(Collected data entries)
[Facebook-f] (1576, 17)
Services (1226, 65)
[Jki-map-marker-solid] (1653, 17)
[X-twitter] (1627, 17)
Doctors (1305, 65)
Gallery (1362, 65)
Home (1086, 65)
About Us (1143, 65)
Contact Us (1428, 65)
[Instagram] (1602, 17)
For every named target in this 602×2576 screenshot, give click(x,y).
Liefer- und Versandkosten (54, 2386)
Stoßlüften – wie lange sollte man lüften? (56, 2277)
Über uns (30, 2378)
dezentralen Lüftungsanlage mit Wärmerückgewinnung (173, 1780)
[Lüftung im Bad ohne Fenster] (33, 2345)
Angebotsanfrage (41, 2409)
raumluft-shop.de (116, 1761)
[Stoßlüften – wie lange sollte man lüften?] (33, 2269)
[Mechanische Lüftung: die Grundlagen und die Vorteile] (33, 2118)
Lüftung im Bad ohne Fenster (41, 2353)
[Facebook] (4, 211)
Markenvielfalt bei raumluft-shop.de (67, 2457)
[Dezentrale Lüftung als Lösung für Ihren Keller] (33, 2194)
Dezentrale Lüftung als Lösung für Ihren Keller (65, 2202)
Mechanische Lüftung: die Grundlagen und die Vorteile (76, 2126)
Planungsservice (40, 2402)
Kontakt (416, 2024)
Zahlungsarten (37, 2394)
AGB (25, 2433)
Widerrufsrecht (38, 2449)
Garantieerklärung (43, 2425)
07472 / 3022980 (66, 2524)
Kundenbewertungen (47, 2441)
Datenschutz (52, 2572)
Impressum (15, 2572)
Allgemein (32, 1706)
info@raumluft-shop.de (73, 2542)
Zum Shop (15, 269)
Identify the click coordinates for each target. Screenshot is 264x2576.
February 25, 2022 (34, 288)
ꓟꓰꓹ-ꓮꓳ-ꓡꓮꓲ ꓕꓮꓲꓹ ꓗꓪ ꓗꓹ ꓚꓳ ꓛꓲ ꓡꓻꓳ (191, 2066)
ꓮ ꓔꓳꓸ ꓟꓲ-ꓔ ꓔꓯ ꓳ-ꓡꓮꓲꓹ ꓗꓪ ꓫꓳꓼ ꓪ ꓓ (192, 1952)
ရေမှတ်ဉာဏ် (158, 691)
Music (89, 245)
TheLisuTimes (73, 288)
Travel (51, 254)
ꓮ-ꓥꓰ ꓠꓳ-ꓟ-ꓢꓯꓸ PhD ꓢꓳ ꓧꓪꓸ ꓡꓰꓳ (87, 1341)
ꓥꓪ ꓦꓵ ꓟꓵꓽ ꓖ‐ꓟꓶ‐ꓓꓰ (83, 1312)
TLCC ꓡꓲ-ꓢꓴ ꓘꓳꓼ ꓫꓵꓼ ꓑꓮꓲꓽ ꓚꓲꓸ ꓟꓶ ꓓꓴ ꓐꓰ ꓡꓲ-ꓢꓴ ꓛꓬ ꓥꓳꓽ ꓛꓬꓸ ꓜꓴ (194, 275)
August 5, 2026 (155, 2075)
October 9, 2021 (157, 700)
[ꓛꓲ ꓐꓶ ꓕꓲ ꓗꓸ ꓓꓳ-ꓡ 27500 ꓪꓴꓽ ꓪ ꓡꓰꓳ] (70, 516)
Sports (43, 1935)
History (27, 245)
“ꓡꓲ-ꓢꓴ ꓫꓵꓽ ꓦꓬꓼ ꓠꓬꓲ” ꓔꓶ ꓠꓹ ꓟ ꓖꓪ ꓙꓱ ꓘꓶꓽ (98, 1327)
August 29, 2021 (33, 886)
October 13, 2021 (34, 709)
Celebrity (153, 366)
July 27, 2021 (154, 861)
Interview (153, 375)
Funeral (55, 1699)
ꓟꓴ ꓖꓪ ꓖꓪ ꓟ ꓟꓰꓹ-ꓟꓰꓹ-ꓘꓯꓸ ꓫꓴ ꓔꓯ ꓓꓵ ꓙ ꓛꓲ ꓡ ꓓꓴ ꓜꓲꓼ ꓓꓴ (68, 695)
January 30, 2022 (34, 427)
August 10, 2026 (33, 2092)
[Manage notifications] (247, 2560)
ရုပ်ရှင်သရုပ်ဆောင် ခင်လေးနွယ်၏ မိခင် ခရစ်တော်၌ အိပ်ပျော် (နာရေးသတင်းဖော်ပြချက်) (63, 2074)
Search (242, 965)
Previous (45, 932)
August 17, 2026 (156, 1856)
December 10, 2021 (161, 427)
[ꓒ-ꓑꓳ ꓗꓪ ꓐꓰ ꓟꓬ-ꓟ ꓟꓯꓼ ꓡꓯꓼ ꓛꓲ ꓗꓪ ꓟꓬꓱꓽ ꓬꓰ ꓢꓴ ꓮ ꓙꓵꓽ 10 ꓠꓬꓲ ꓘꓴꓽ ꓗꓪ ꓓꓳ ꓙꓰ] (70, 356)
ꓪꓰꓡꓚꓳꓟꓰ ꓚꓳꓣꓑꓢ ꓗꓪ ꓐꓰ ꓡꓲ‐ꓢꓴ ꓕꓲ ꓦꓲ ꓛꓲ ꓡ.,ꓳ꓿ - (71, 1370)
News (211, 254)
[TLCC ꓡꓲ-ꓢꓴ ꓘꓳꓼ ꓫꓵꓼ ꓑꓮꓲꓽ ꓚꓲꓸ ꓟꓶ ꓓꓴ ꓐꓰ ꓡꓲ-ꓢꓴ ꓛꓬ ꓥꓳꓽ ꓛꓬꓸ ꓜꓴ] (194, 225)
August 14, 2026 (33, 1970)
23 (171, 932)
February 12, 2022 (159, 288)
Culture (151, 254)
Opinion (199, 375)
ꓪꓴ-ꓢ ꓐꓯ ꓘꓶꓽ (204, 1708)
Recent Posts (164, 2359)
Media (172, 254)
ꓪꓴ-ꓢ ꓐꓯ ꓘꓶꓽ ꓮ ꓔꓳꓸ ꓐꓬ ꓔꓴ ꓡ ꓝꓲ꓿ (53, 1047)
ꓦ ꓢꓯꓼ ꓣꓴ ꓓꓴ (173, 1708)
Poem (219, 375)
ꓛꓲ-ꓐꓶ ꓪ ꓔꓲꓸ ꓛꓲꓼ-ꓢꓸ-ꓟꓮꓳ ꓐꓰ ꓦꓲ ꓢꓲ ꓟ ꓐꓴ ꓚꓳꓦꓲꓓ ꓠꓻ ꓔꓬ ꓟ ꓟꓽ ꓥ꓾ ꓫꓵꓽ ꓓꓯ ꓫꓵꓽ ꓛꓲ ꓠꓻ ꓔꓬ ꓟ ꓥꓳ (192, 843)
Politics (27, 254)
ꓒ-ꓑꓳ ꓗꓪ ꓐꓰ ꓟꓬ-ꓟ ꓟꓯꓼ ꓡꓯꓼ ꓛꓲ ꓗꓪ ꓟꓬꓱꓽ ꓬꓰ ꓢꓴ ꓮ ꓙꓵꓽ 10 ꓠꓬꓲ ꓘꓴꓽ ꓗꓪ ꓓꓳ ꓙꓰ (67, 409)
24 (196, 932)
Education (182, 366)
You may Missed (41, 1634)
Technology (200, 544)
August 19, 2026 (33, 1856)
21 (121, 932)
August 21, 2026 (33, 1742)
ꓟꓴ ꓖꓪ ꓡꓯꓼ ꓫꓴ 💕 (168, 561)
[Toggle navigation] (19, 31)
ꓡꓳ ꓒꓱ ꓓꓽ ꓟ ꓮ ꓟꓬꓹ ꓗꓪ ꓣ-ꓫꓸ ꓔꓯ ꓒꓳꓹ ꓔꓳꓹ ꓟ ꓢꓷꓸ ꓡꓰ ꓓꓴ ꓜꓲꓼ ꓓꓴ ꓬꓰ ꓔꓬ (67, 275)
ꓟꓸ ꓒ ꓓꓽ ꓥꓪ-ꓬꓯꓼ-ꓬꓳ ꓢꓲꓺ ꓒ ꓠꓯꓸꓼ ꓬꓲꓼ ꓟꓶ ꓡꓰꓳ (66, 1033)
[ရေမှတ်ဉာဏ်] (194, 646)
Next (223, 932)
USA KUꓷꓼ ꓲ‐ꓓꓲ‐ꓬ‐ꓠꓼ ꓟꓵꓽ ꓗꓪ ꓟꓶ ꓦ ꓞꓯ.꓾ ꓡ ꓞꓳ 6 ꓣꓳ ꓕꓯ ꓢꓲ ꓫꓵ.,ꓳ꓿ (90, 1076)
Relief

_Action item:_ A copy of each line above that holds the word "lüften" is the expected answer.

_Expected answer:_
Stoßlüften – wie lange sollte man lüften? (56, 2277)
[Stoßlüften – wie lange sollte man lüften?] (33, 2269)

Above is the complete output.